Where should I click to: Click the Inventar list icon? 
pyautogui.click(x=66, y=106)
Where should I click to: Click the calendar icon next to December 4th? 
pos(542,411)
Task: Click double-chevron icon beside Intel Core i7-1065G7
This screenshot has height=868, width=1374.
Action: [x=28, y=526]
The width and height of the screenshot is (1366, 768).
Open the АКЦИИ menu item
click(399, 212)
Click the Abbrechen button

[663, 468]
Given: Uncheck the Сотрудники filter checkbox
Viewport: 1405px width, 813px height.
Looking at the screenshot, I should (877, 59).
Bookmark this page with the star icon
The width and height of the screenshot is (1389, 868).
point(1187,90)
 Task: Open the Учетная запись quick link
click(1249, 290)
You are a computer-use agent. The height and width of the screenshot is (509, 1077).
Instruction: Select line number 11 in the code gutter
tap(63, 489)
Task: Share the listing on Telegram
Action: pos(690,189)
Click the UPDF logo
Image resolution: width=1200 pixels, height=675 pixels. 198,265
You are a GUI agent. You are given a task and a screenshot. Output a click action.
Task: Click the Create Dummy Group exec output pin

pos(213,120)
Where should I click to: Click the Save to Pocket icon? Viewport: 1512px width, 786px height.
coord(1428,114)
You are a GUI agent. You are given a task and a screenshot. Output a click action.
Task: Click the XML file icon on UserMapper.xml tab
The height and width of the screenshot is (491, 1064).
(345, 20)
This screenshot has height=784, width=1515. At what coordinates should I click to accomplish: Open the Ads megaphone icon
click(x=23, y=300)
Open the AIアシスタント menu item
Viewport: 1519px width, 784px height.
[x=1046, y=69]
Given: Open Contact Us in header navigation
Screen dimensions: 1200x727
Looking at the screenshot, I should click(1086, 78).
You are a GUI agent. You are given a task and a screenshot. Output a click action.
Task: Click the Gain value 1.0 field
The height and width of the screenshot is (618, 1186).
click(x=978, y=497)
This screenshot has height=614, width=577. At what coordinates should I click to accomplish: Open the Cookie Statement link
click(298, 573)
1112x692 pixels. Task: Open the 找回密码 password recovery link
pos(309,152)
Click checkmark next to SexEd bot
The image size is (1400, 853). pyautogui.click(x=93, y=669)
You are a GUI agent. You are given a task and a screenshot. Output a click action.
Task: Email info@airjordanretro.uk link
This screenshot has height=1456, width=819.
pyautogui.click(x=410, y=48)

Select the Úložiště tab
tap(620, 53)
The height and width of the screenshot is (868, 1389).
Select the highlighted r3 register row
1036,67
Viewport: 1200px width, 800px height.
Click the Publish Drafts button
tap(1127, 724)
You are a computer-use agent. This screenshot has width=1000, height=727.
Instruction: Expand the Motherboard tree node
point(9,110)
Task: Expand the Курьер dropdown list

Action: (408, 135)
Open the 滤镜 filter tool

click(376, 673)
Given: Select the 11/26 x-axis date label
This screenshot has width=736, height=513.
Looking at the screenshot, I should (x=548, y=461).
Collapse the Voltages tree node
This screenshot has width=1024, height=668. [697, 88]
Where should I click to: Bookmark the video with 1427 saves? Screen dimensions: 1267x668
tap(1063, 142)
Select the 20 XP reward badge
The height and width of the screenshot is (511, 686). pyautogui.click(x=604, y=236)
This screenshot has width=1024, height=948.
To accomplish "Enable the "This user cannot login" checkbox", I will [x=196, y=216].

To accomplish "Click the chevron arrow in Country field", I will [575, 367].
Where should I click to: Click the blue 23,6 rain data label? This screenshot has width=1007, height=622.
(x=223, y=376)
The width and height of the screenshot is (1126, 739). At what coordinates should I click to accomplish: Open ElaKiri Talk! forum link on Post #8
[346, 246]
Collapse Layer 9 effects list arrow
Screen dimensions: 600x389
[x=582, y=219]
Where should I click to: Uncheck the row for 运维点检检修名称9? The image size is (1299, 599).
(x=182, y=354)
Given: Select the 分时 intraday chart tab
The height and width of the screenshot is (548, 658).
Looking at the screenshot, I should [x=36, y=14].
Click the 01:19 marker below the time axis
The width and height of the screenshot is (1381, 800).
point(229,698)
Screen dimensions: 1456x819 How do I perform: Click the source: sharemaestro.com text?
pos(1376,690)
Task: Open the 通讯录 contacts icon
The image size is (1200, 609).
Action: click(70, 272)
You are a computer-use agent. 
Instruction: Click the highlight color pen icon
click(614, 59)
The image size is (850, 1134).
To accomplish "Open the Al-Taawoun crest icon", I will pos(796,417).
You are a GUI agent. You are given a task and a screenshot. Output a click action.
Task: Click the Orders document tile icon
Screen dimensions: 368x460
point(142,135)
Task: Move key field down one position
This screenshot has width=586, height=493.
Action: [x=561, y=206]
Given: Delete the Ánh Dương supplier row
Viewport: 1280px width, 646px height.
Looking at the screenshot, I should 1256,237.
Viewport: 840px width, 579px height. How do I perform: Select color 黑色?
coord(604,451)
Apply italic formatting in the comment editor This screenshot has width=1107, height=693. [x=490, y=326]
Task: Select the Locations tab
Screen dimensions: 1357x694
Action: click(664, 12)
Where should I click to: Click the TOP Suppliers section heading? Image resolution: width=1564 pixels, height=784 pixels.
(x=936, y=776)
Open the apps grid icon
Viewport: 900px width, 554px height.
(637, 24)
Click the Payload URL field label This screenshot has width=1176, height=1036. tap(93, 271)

########

Challenge:
Which of the lines above contain the string "Select"? Copy each of those lines.

Response:
Instruction: Select line number 11 in the code gutter
Select the Úložiště tab
Select the highlighted r3 register row
Given: Select the 11/26 x-axis date label
Select the 20 XP reward badge
Given: Select the 分时 intraday chart tab
Viewport: 840px width, 579px height. How do I perform: Select color 黑色?
Task: Select the Locations tab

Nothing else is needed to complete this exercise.